Когда я увидел фотографию этого здания, оно мне сразу очень понравилось. Даже проработав 15 лет в Нью-Йорке, я все еще чувствовал себя отчасти провинциалом; здание Айзенмана это изменило. Форма следует за функцией? Если желаемая функция состоит в том, чтобы засветиться на передовице New York Times в разделе «Искусство», здание Айзенмана имеет идеальную форму. Поэтому для меня было честью, когда меня попросили оформить книгу об Аронофф-центре, приуроченную к его торжественному открытию. Вместе с выпускницей университета Асей Палатовой я отсмотрел десятки планов и сотни изображений, прокладывая себе путь через эссе Сары Уайтинг, Курта Форстера, Сильвии Колбовски и Джеффри Кипниса, которых, наряду с другими авторами, просили охарактеризовать здание. Среди всех словесных дебрей самым обнадеживающим было высказывание Фрэнка Гери: «Лучшее в зданиях Питера — безумные пространства, которые ему удается в них воплотить.

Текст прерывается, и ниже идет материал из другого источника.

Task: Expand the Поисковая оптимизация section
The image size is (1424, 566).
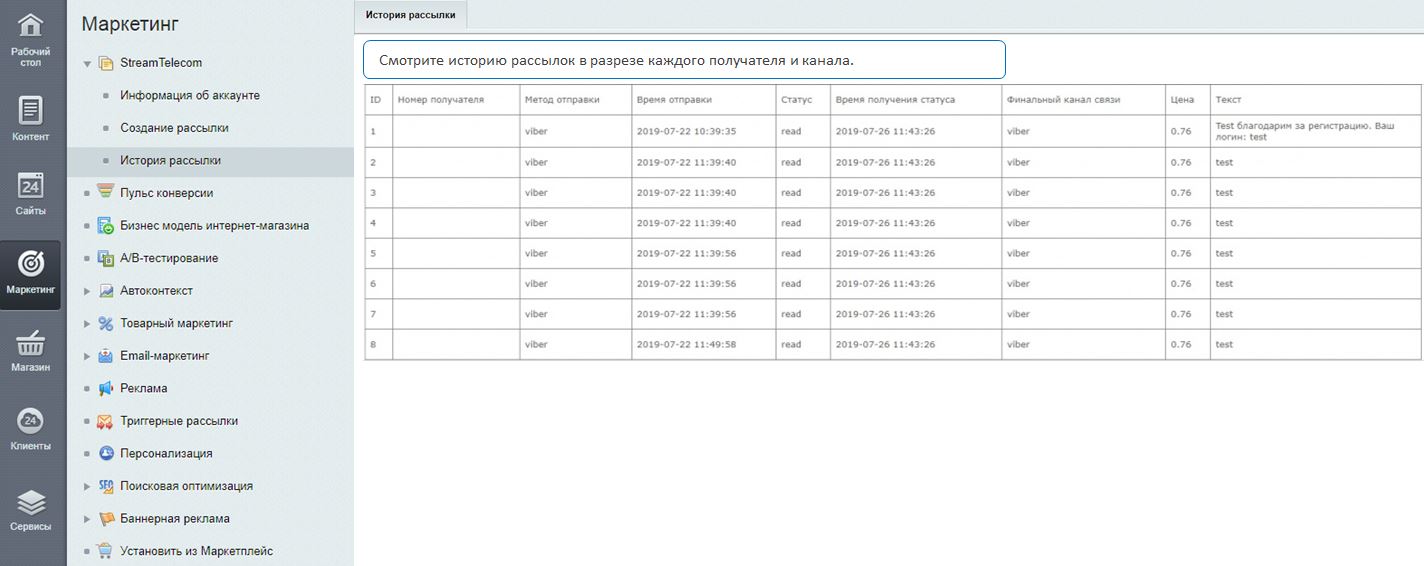Action: pos(87,487)

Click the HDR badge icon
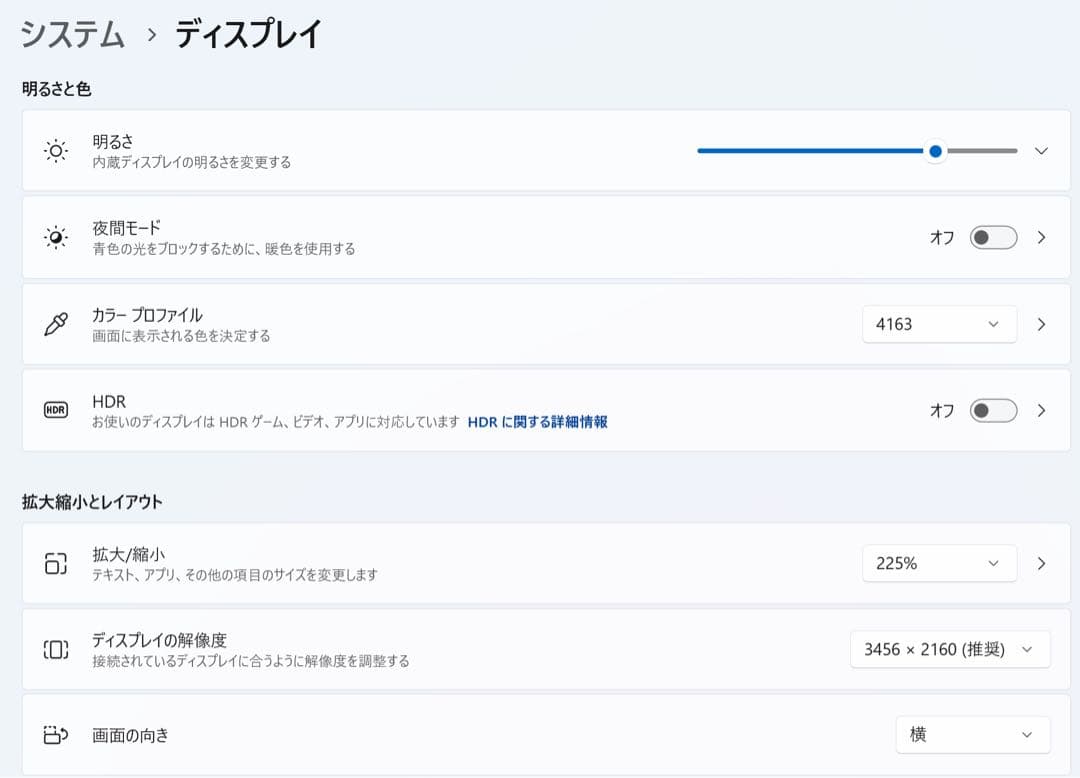point(55,410)
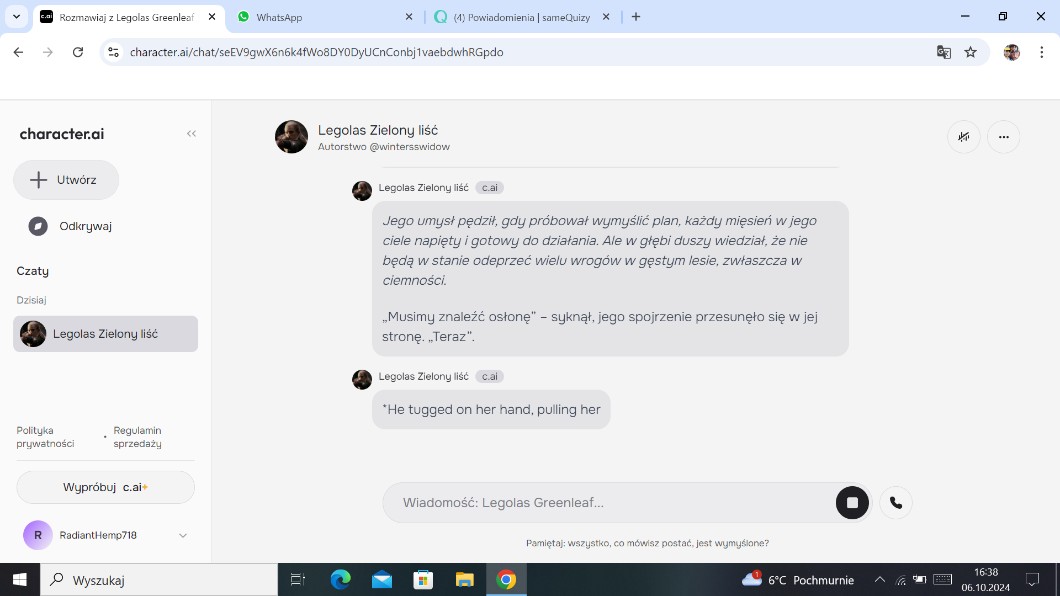Open Microsoft Edge from the taskbar
This screenshot has width=1060, height=596.
[340, 580]
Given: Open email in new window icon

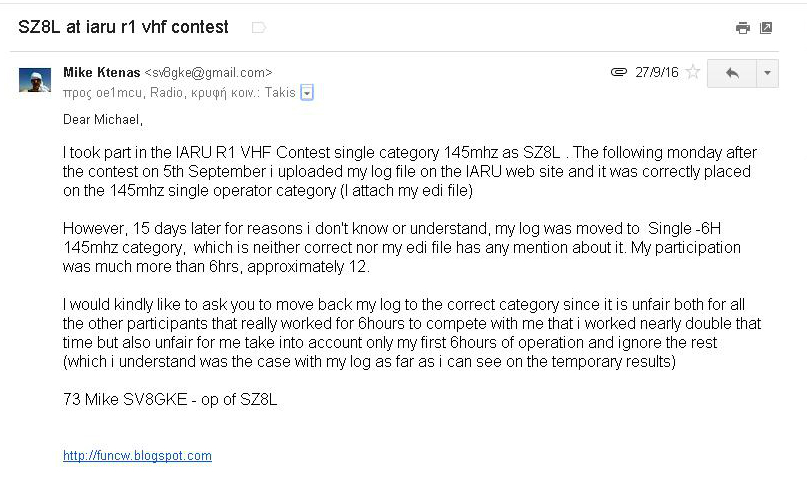Looking at the screenshot, I should 766,28.
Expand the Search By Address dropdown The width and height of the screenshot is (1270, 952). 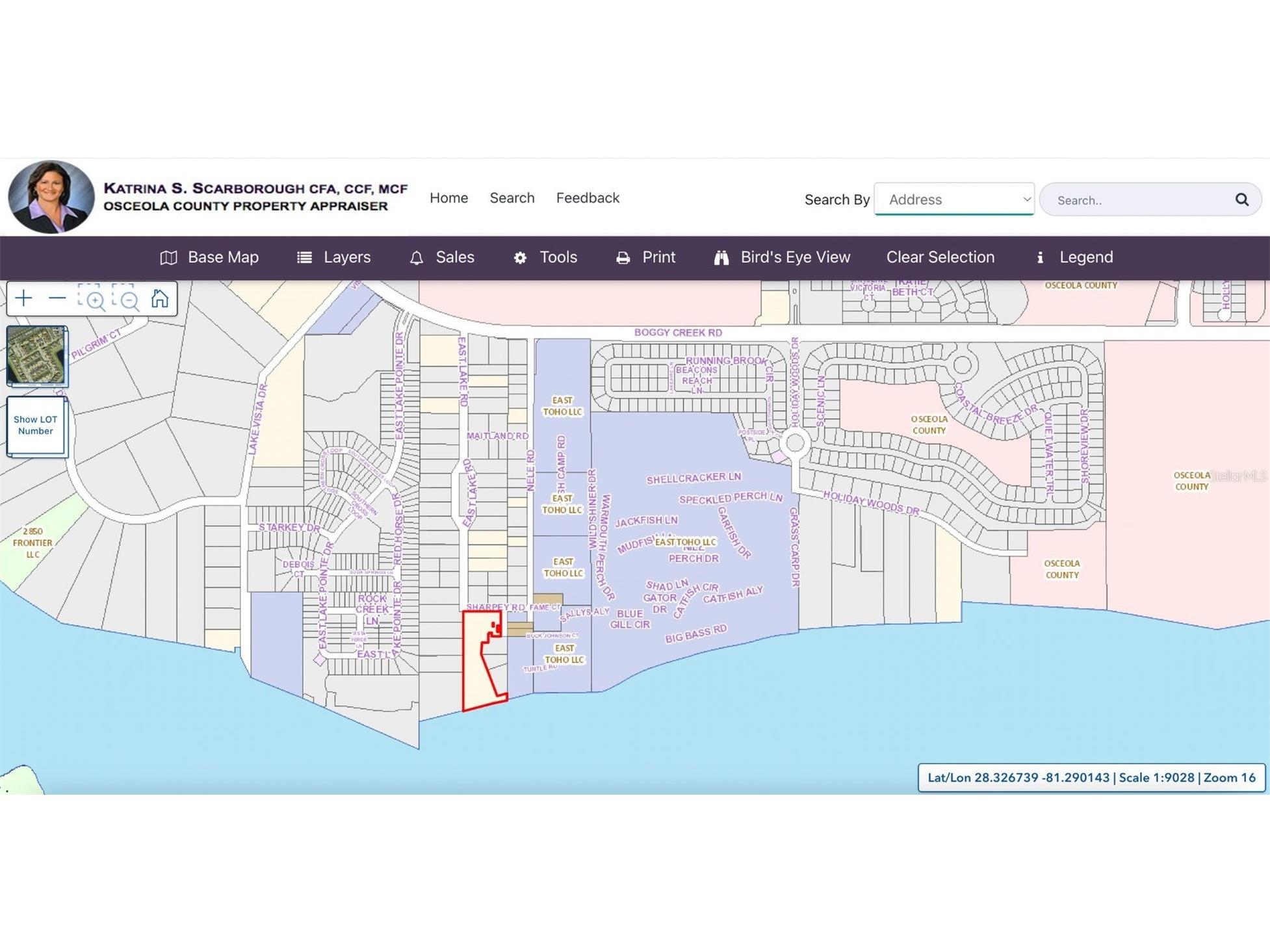coord(954,199)
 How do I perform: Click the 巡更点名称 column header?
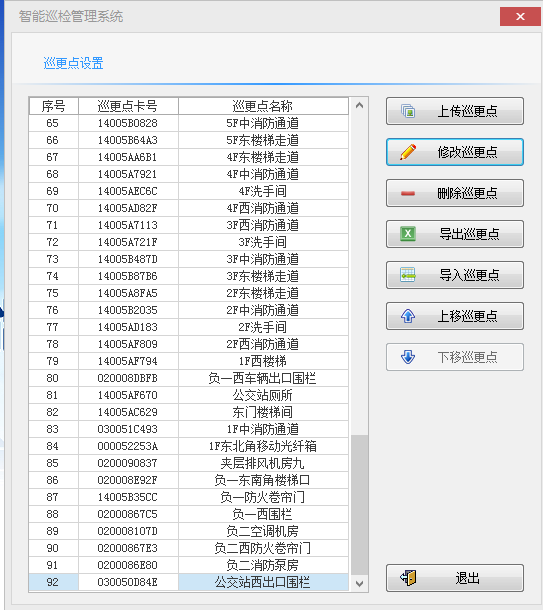[263, 106]
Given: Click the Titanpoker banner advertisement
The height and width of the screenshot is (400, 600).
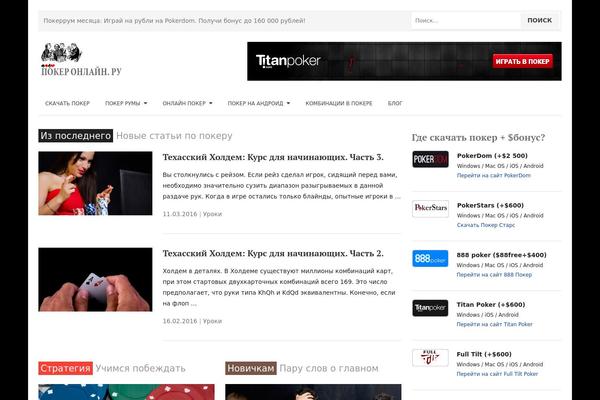Looking at the screenshot, I should click(x=404, y=61).
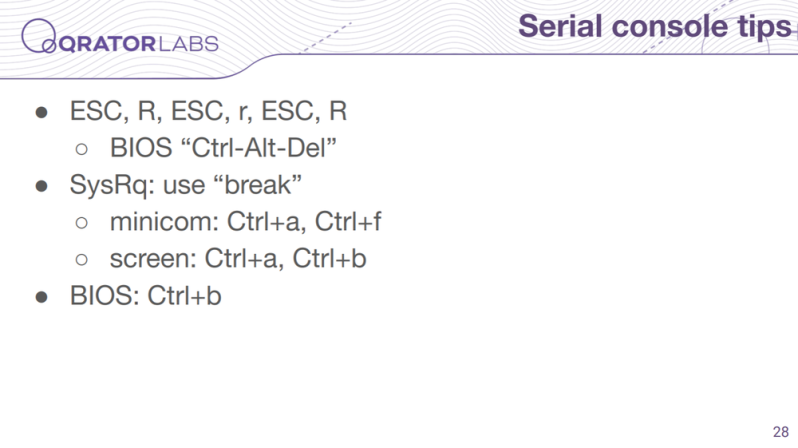The image size is (798, 448).
Task: Select the BIOS: Ctrl+b bullet line
Action: click(146, 296)
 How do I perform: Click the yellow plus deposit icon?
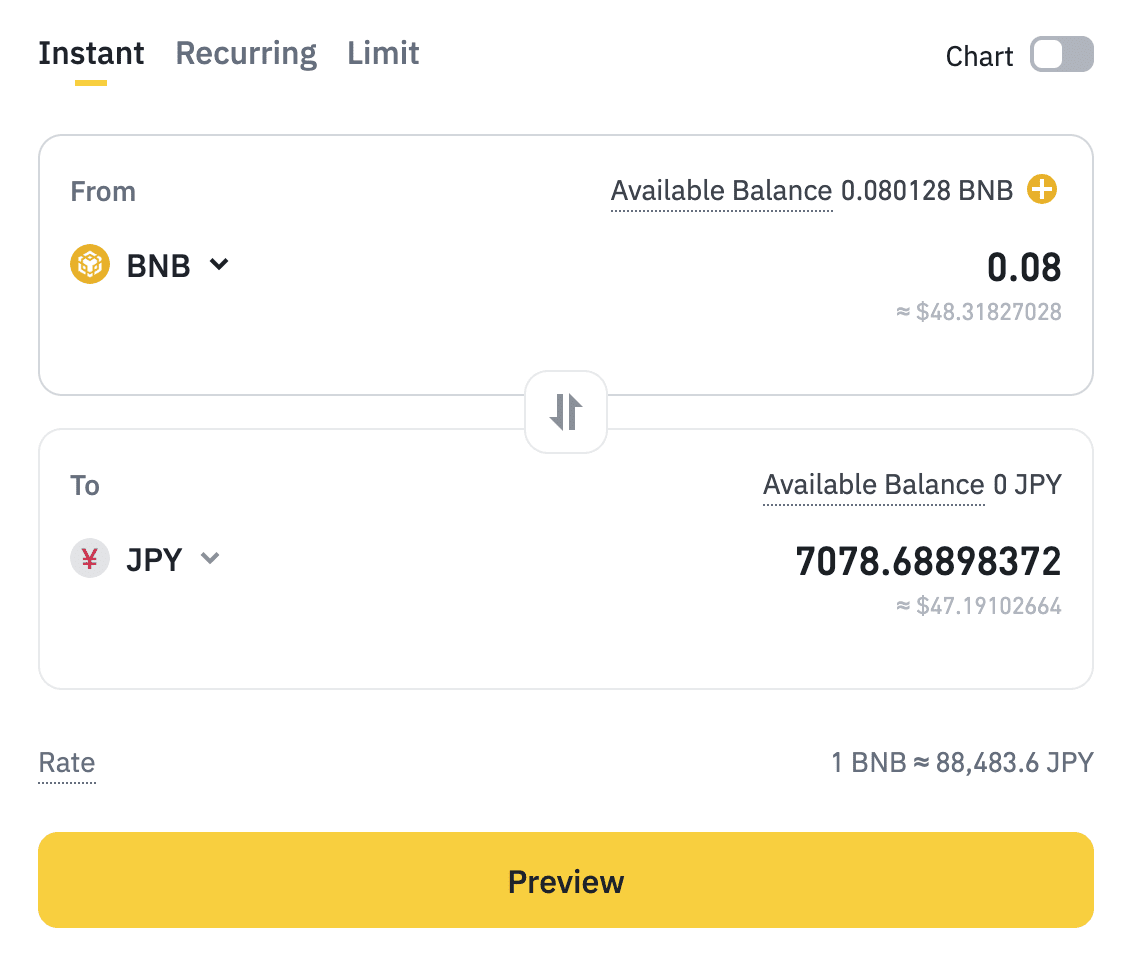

Вот почему он хороший архитектор. Остальное — философия и все такое — по-моему, полная ерунда». Пространства мне тоже очень нравились, но не могу сказать, что я их понимал. До тех пор, пока впервые не посетил Аронофф-центр в день его официального открытия.
Пол Голдбергер, «Приветствие зданию, построенному человеком, который всех будоражит» (Saluting a Building by a Man Who Stirs Things Up // New York Times. 1996. Oct. 14). Голдбергер удачно сравнил Аронофф-центр со Зданием искусств и архитектуры Пола Рудольфа в Йеле и Карпентер-центром Ле Корбюзье в Гарварде.
Я проник в здание через служебный вход, заблудился в одном из его коридоров, который лишь выглядел так, будто он вел в никуда, и наконец отыскал дорогу в старое здание DAA. Как и два других, Элмс и Вулфсон, оно по большей части не изменилось после расширения. Но эти три старых здания определили исходный план преобразования; именно экстраполяция их казалось бы случайных пространственных соотношений создала геометрию здания, которое присоединилось к ним. Из DAA я проследовал в Элмс, затем обратно в Вулфсон и, наконец, в новую постройку.
И тут до меня дошло: Айзенман сделал то же, что мы на той лестнице 20 лет назад. С помощью невероятного топологического трюка он взял существующий комплекс зданий, швырнул его сквозь его холодную сердцевину и смял. Затем он выстроил этот восхитительно искореженный результат в полный размер на том месте, где он приземлился. И он стоит там по сей день.
Не могу сказать, что бросание старых металлических табуреток в колледже имело какой-то смысл. Не могу сказать, что пространства Айзенмана имеют смысл. Я не знаю, зачем мы это делали, и не знаю, зачем он это сделал. В одном уверен: иногда решение кажется правильным. И по прошествии многих лет я по-прежнему слышу этот грохот.
8. Дешевая музыка и коммерческое искусство[11]
Список моих вдохновителей вполне предсказуем: Пикассо, Раушенберг и Сезанн. Аалто, Сааринен и Имз. Холланд, Д
Минутку, кто?
Я, конечно, имею в виду одну из величайших команд в истории сочинения песен: Брайана Холланда, Ламонта Доужира и Эдди Холланда-младшего.
Ламонт Доужир и Брайан Холланд были композиторами. Эдди Холланд — автором текстов. Вместе они написали песни Heat Wave, Nowhere to Run и Jimmy Mack для Марты Ривз и Vandellas. Can I Get a Witness и How Sweet It Is (to Be Loved by You) для Марвина Гея. Mickey’s Monkey для группы The Miracles, (I’m a) Roadrunner для группы Junior Walker & the All-Stars и This Old Heart of Mine (Is Weak for You) для Isley Brothers. Baby, I Need Your Loving, I Can’t Help Myself (Sugar Pie, Honey Bunch), It’s the Same Old Song, Reach Out (I’ll Be There), Standing in the Shadows of Love и Bernadette для Four Tops. И, конечно, Where Did Our Love Go, Baby Love, Stop! In the Name of Love, I Hear a Symphony, You Can’t Hurry Love, You Keep Me Hangin’ On и Reflections для группы Supremes.
Невероятный марафон включал 25 синглов, попавших в десятку лучших — включая пять последовательных «синглов № 1» для группы Supremes, — в 1963–1967 годах. Да, именно столько, и всего за четыре года.